### CONSIGNES DE TRAVAIL
1. Dans le texte sur la vertu, relevez les trois termes grecs placés entre parenthèses, chacun avec le mot français qu'il accompagne.
2. D'après le texte sur la vertu, combien de temps le chauffeur du camion reste-t-il sous le véhicule ?
3. Prolongez le texte sur la vertu à partir de sa dernière phrase.

### TEXTE PRÉSENTÉ
-- -- --

Mais voici un exemple de connexion toute illusoire. Sebastian Coe, célèbre athlète britannique racontait le record qui l’avait le plus frappé :

 

« Un beau matin, en plein Picadilly, au centre de Londres, un camion tombe en panne. Le chauffeur reste une demi-heure sous le véhicule, bloquant le trafic, puis il part. Il part retrouver des gens qui lui doivent plusieurs milliers de livres. Car le chauffeur n’était autre qu’un gentleman anglais. Il avait parié qu’il resterait étendu sur le sol, pendant trente minutes, à l’heure de grande circulation. À ma connaissance, ce record n’a jamais été battu [30] ».

 

Ici, on pourrait penser qu’il y a vertu. En fait, c’est s’illusionner : l’action commise suppose une carence totale de sens de la justice (notamment de ce que nous appellerons la justice légale qui donne un sens du bien commun), puisque cet homme a subordonné à son plaisir propre le bien-être de milliers d’autres hommes. Il n’est pas courageux, mais astucieux, et le courage a laissé place à la bravade.

e) L’éducation, chemin des petits pas

Écoutons la légende amérindienne du colibri :

 

« Un jour, il y eut un immense incendie de forêt. Tous les animaux terrifiés et atterrés observaient, impuissants, le désastre. Seul le petit colibri s’active, allant chercher quelques gouttes d’eau dans son bec pour les jeter sur le feu. Au bout d’un moment, le tatou, agacé par ses agissements dérisoires, lui dit : ‘Colibri ! Tu n’es pas fou ? Tu crois que c’est avec ces gouttes d’eau que tu vas éteindre le feu ?’ ‘Je le sais, répond le colibri, mais je fais ma part’ [31] ».

 

Cette histoire se comprend d’autant mieux que le colibri, parfois appelé l’oiseau-mouche, est un ami des fleurs.

L’éducation est identiquement une éducation à la vertu. La première raison qui l’établissait se fondait sur l’origine (archè), la deuxième sur la finalité (télos) la troisième partira du chemin (hodos) qui va de l’une à l’autre : la répétition des petits actes [32].

-- -- --

### SECTION DES DONNÉES
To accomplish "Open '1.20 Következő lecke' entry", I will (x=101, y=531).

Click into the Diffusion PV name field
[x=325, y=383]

-- -- --

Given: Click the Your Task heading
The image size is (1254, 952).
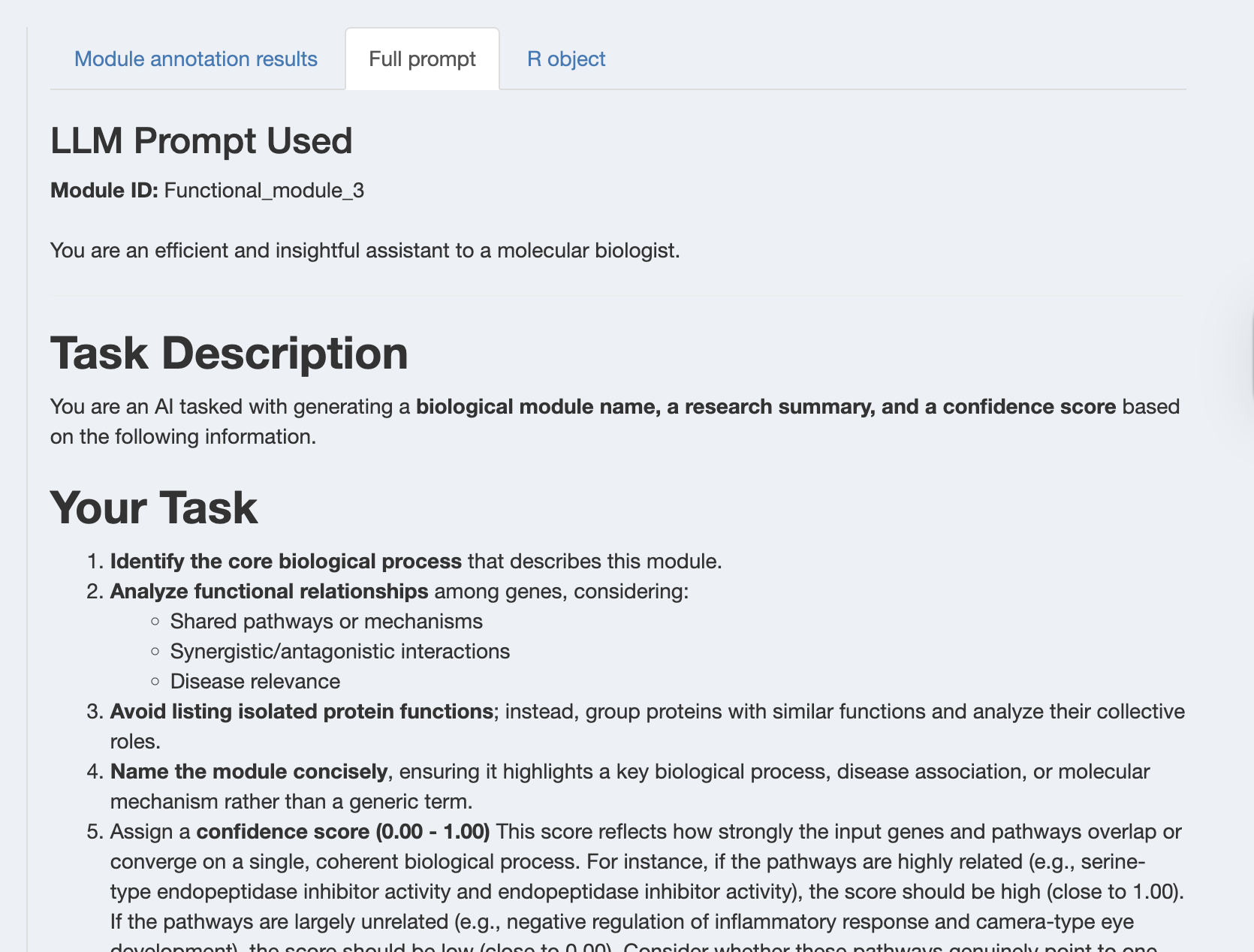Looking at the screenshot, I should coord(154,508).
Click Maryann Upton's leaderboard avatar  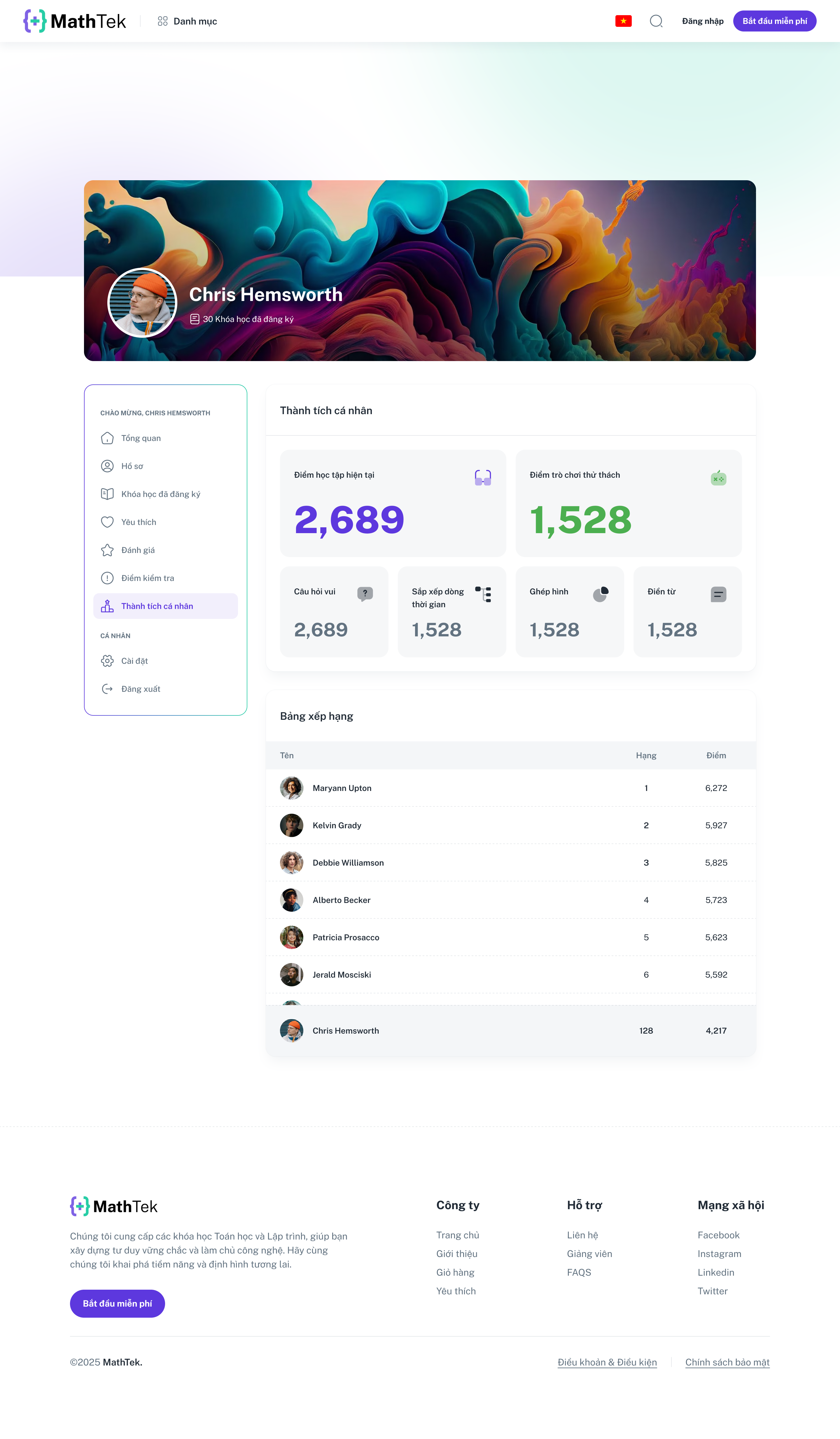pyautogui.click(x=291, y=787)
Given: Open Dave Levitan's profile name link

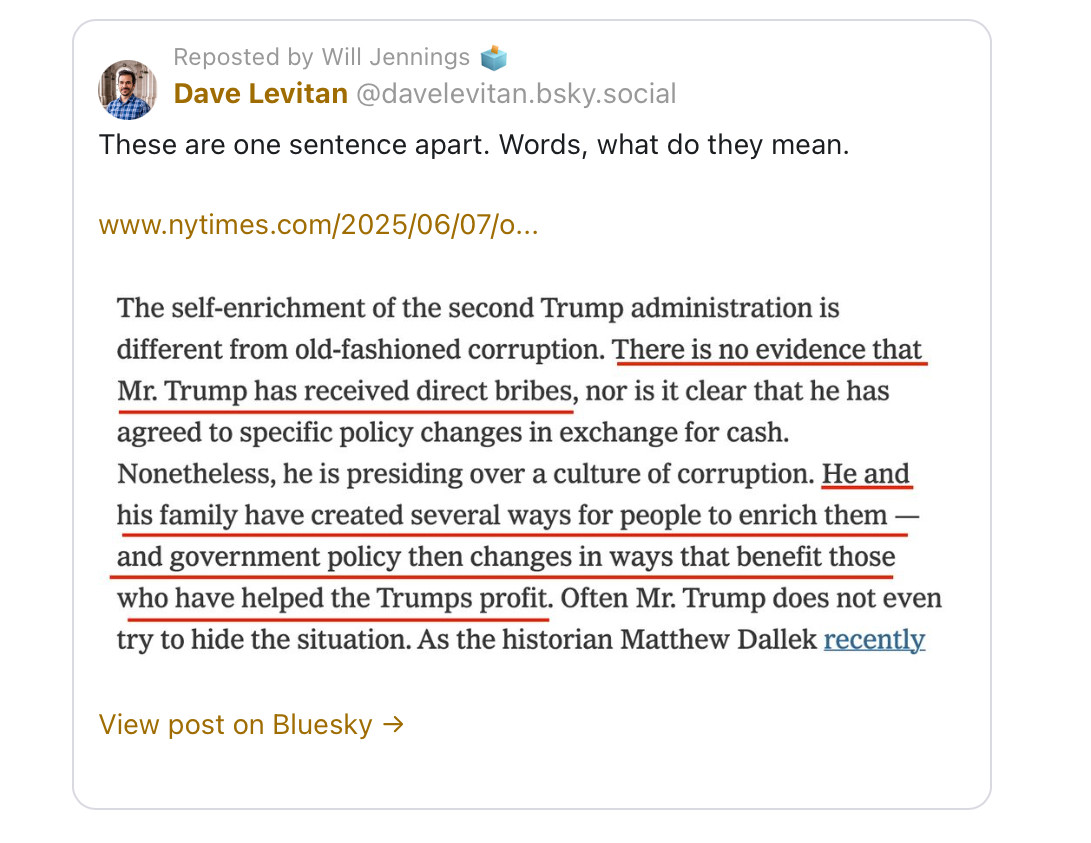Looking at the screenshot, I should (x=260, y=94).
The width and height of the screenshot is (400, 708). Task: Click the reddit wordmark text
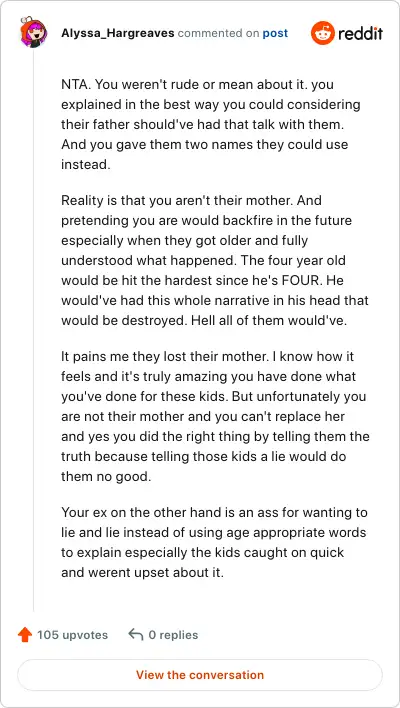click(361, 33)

-- -- --

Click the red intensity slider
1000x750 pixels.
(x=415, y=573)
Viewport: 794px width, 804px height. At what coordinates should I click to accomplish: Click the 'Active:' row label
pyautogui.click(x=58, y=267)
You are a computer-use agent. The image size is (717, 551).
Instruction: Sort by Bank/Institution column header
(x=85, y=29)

-- -- --

### RÉSULTATS PAR CONSIGNE
1. archè (origine), télos (finalité), hodos (chemin)

2. Une demi-heure.

3.
Les Anciens ne l’ignoraient pas, la vertu est ardue à acquérir. Aussi Aristote affirmait-il qu’il fallait éduquer à la vertu tôt dans l’enfance [33]. En cela, il suivait l’enseignement d’un philosophe présocratique, Héraclite [34], que Marcel Conche commente ainsi : « La leçon héraclitéenne est claire : il est difficile de combattre le thymos lorsqu’il se déploie en colère vigoureuse ; il faut donc le maîtriser et le contrôler avant, lorsqu’il est encore à l’état virtuel (le ‘cœur’, siège ou principe) [35] ». On retrouve la même conviction d’une acquisition graduelle de bonnes dispositions chez les Modernes. Par exemple, le philosophe anglais John Locke observe l’importance d’inculquer ces bons plis dès le plus jeune âge : « Même des impressions légères, presque insensibles, quand elles ont été reçues dès la plus tendre enfance, ont des conséquences importantes et durables ». Et de donner l’image d’une rivière prise à la source : « Il suffit à la main de l’homme d’un petit effort pour détourner leurs dociles eaux en différents canaux qui la dirigent dans des sens opposés [36] ».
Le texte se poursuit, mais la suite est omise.